Wcześniej jednak opiekująca się maluchem kobieta wystąpiła do swojego pracodawcy o urlop macierzyński. Ten odmówił jego udzielenia, ponieważ formalnie dziecka nie urodziła ani nie adoptowała. Zatrudniona wystąpiła więc do sądu o przyznanie jej świadczeń związanych z macierzyństwem. Ten postanowił sprawdzić, czy zgodnie z dyrektywą Rady 92/85/EWG z 19 października 1992 r. w sprawie wprowadzenia środków służących wspieraniu poprawy w miejscu pracy bezpieczeństwa i zdrowia pracownic w ciąży (Dz.U. L 348 s.1) kobiecie przysługuje roszczenie o udzielenie urlopu macierzyńskiego również wtedy, gdy to nie ona, lecz matka zastępcza urodziła dziecko.

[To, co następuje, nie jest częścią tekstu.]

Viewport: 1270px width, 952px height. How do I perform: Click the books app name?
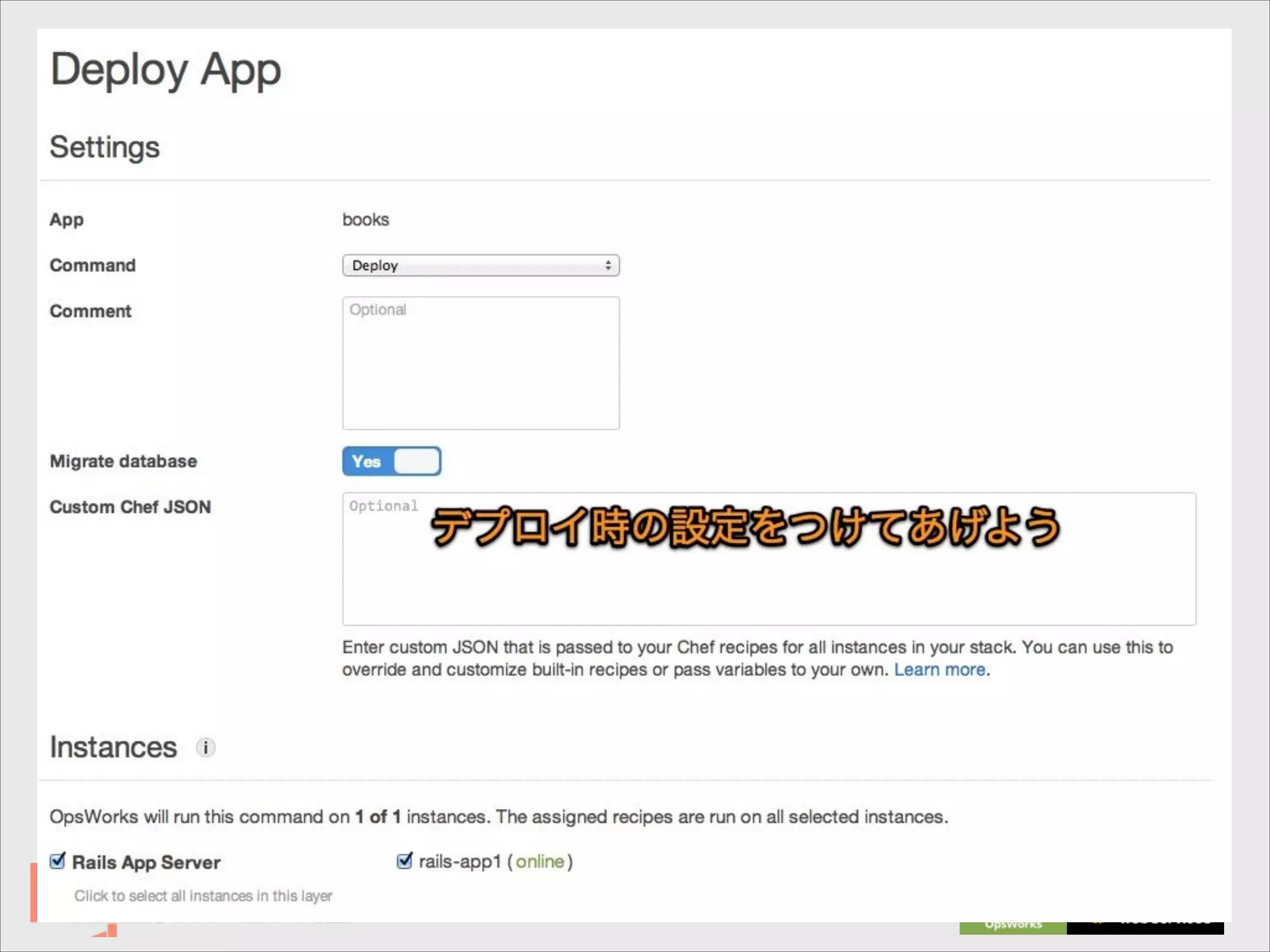coord(365,220)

Zdaniem rzecznik generalnej Juliane Kokott matce sprawującej pieczę nad dzieckiem, która opiekuje się nim w wyniku porozumienia dotyczącego macierzyństwa zastępczego, na pewno przysługuje roszczenie o przyznanie urlopu, jeśli po narodzinach malucha przejmuje ona nad nim opiekę. Chodzi o przypadki, gdy w danym państwie członkowskim UE macierzyństwo zastępcze jest dopuszczalne i gdy spełnione są przesłanki w tym zakresie określone w prawie krajowym.

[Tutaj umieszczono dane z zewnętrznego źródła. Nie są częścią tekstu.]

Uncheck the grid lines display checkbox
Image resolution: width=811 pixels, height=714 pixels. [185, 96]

Prawo do macierzyńskiego przysługuje nawet wtedy, gdy matka sprawująca pieczę nad dzieckiem nie karmi go piersią. Urlop, z którego skorzystała matka zastępcza, jest co prawda zaliczany na poczet macierzyńskiego kobiety sprawującej pieczę nad dzieckiem, ale przerwa od pracy tej ostatniej musi wynosić co najmniej dwa tygodnie.

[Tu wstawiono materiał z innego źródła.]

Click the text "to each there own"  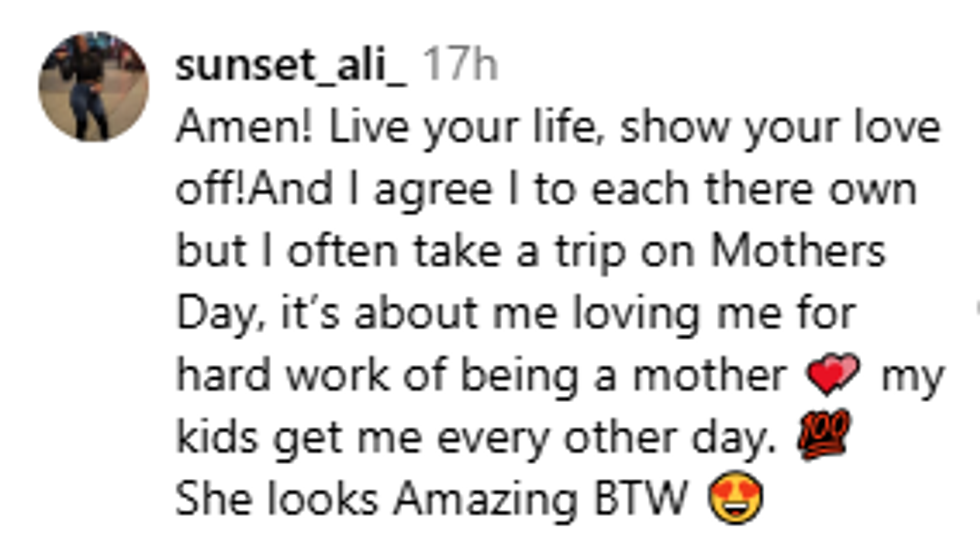click(725, 190)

Rzecznik uzasadniła swoje stanowisko celem samego macierzyńskiego. Nakazuje on bowiem ochronę matek opiekujących się potomstwem po narodzinach niezależnie. Płatny urlop służy bowiem nie tylko zabezpieczeniu sytuacji pracownic w okresie ciąży, po porodzie lub w okresie karmienia piersią, lecz ma także zapewnić niezakłócony rozwój relacji między matką i dzieckiem.
Zdaniem Juliane Kokott koncepcja macierzyństwa zastępczego nie może jednak prowadzić do podwojenia minimalnego wymiaru urlopu wynoszącego czternaście tygodni (na szczeblu przepisów unijnych). Musi on raczej odzwierciedlać wybrany przez kobiety podział ról. Wykorzystana już przez matkę zastępczą przerwa musi wobec tego zostać zaliczona na poczet urlopu tej sprawującej pieczę nad dzieckiem i odwrotnie. Obu matkom należy jednak przyznać niepodlegający skróceniu macierzyński wynoszący co najmniej pełne dwa tygodnie.